Zachary Omohundro
zomohund@andrew.cmu.edu
NSH 1208
Zachary Omohundro graduated from Rice University in Houston, Texas in 2001 with a double degree in electrical and mechanical engineering (B.S.E.E., B.S.M.E.). He then worked for a NASA subcontractor, Oceaneering Space Systems, out of Houston. His biggest robotics related experience to date was the design and fabrication of a bipedal walking robot. He knows how to machine metal (Mill, Lathe, CNC, etc.) and wire circuits.
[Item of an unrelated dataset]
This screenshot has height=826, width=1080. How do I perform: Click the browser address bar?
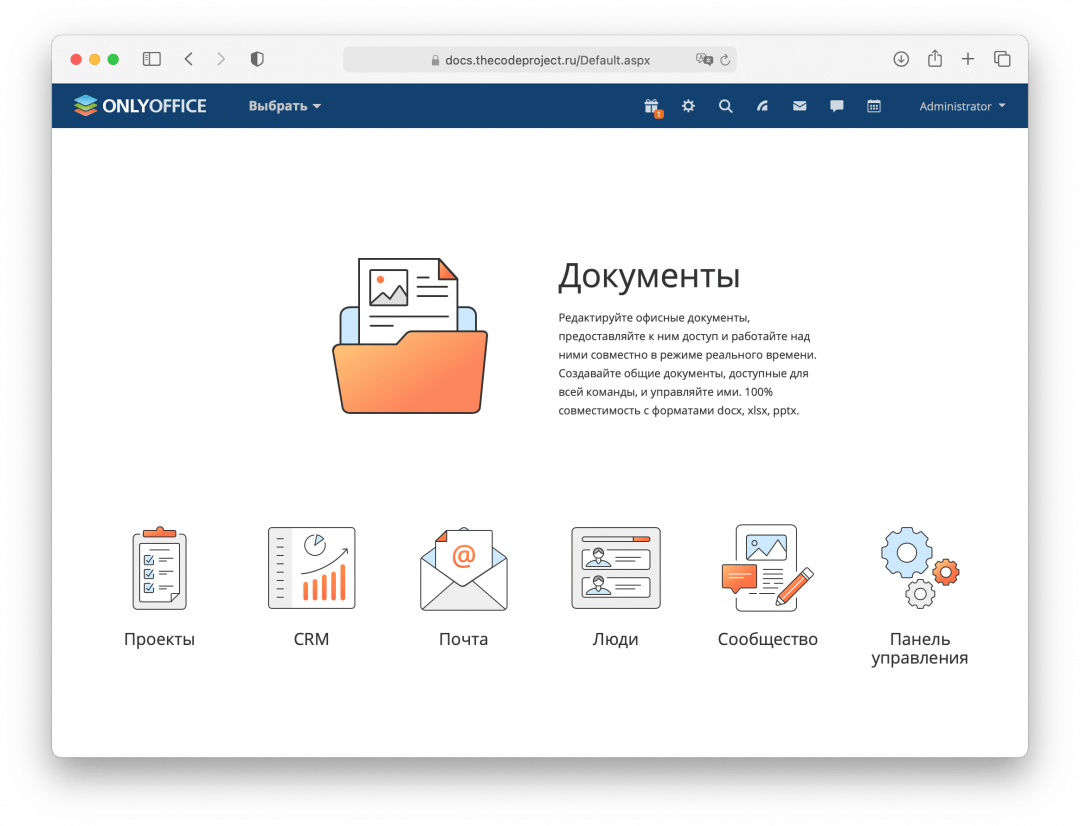(540, 59)
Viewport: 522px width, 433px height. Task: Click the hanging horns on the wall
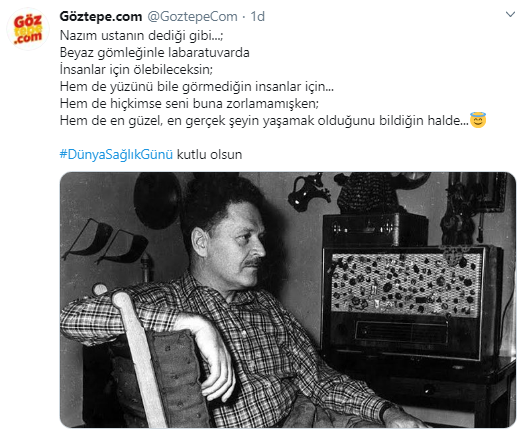(x=105, y=240)
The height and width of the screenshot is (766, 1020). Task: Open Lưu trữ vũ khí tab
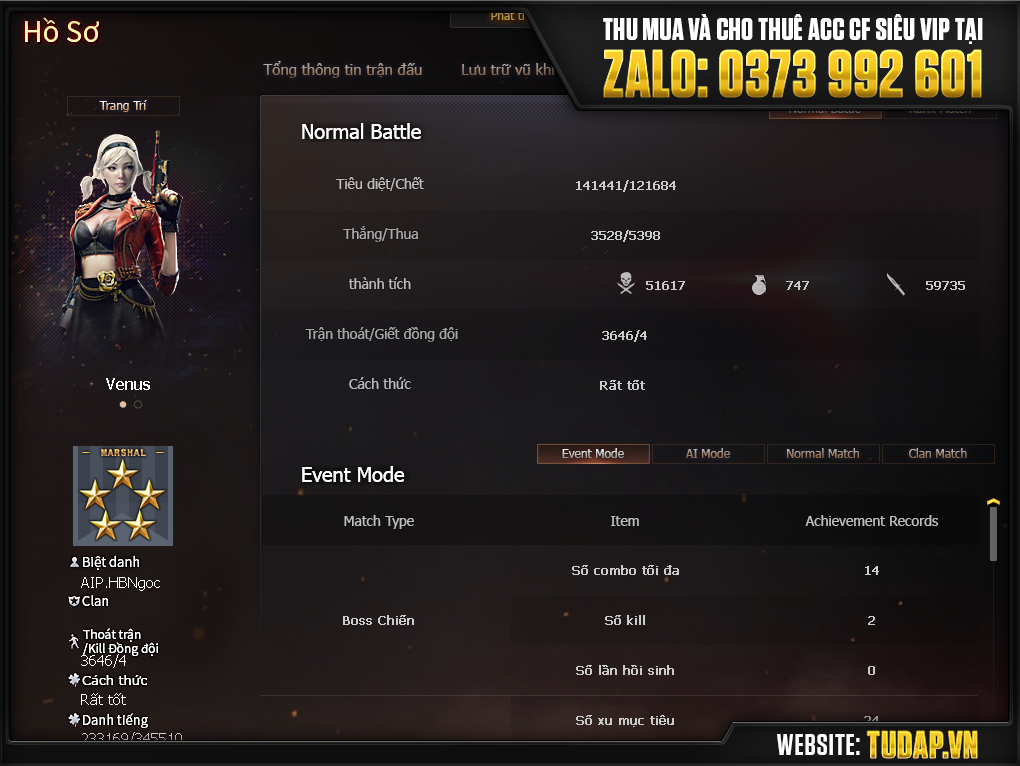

His research interests are very broad at this point, but he is currently interested in the following topics in robotics: highly modular robotic architectures (with modularity at the component, DOF, and complete robot levels); self-reconfigurable robots; multiple robots that not only collaborate, but mechanically join together to form a more capable robot; robots with parallel kinematic structures; using analog control and oscillation to achieve high level functions such as a walking gate (this idea comes from the BEAM robotics concept of a nervous net); tighter integration of electrical and mechanical components (i.e. circuit boards as structural elements, structural elements that can be used as integrated sensors, etc.); systematic methods of evaluating engineering trade-offs across multiple disciplines (i.e. is adding an extra actuator to simplify the mechanical design a net gain when the total robot development effort is considered?); sensor fusion technics and designing for fault tolerance/redundancy in sensors. His goal is to become a robotics generalist rather than focusing on a single specific area. Also, He wants to focus on the engineering and development aspects of robotics, and let the practical problems encountered dictate his research direction rather than trying to fit a problem to a given research area. In final analysis, he just wants to build robots.